I don't either see a point of having 4K TV vs 1080p TV. To me is just marketing, I have at my house both a 4K and a 1080p and from a normal viewing distance (that is 3/4 meters) you don't see differences.
Also in my country (Italy) TV transmissions are 1080i at best, a lot are still 570i (PAL resolution). Streaming media can be 4K (if you have enough bandwidth to stream it at that resolution, which I don't have at my house). Sure, if you download pirated movies you find it at 4K, and if you have the bandwidth to afford it... sure.
But even there, sometimes is better a well done 1080p movie than an hyper compressed 4K one, since you see compression artifacts.
To me 1080p, and maybe even 720p, is enough for TV vision.
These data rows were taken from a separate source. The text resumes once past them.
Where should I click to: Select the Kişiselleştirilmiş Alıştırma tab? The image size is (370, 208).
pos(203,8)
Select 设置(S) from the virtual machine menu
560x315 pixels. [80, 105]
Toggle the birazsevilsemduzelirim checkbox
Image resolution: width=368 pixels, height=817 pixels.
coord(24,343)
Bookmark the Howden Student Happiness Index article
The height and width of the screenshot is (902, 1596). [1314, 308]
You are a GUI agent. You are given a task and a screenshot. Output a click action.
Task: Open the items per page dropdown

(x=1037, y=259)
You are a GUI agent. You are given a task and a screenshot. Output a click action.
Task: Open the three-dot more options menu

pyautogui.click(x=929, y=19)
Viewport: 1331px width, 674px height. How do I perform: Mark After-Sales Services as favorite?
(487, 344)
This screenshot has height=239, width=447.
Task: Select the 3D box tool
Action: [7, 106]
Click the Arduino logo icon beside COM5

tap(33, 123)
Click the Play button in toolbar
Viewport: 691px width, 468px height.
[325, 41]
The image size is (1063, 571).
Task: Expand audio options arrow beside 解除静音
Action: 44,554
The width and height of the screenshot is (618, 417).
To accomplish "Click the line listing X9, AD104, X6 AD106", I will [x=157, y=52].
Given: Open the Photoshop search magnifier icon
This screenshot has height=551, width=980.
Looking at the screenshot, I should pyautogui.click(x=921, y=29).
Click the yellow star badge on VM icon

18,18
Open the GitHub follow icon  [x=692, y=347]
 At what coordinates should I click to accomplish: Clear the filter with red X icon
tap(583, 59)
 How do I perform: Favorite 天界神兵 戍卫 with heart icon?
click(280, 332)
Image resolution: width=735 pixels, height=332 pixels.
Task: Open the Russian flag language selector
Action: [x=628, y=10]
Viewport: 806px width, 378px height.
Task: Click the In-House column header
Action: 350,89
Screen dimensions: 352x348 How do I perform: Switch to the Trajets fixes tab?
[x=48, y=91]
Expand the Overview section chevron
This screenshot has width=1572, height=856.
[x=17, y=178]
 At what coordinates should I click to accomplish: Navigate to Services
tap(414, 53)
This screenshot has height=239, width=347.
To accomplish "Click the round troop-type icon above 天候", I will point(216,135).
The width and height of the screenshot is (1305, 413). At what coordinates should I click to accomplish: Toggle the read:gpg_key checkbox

Well, sometimes I miss the CRT TVs, they where low resolution but for example had a much better picture quality than most modern 4K LCD TV where black scenes are gray (I know there is OLED, but is too expensive and has other issues).
For TVs under ~80" I feel like you'd have to be sitting abnormally close to your TV for it to matter much. At the same time I think the cost difference between producing 1080p and 4k panels is so low it probably doesn't matter. Like you say, things like the backlight technology (or lack thereof) make a much bigger difference in perceived quality but that's also where the actual cost comes in.
I agree about 4k vs non-4k. I will say going OLED was a huge upgrade, even for SDR content. HDR content is hit-or-miss...I find some of it is tastefully done but in many cases is overdone.
My own movie collection is mostly 2-4GB SDR 1080p files and looks wonderful.
You still watch broadcast TV?
Jokes aside, when a 4k TV has a good upscaler, it's hard to tell the difference between 1080 and 4k. Not impossible; I certainly can, but 1080 isn't distracting.
I feel the same way. To be honest even the laptop retina screen is excess. I sometimes go back to a 2012 non retina macbook pro and to be honest at normal laptop viewing angles, you can’t really discern pixels. Biggest difference is display scaling but I have my retina scaled at what the old display would be anyhow because otherwise its too small.
Kind of crazy no one thought of this aspect and we just march on to higher resolution and the required hardware for that.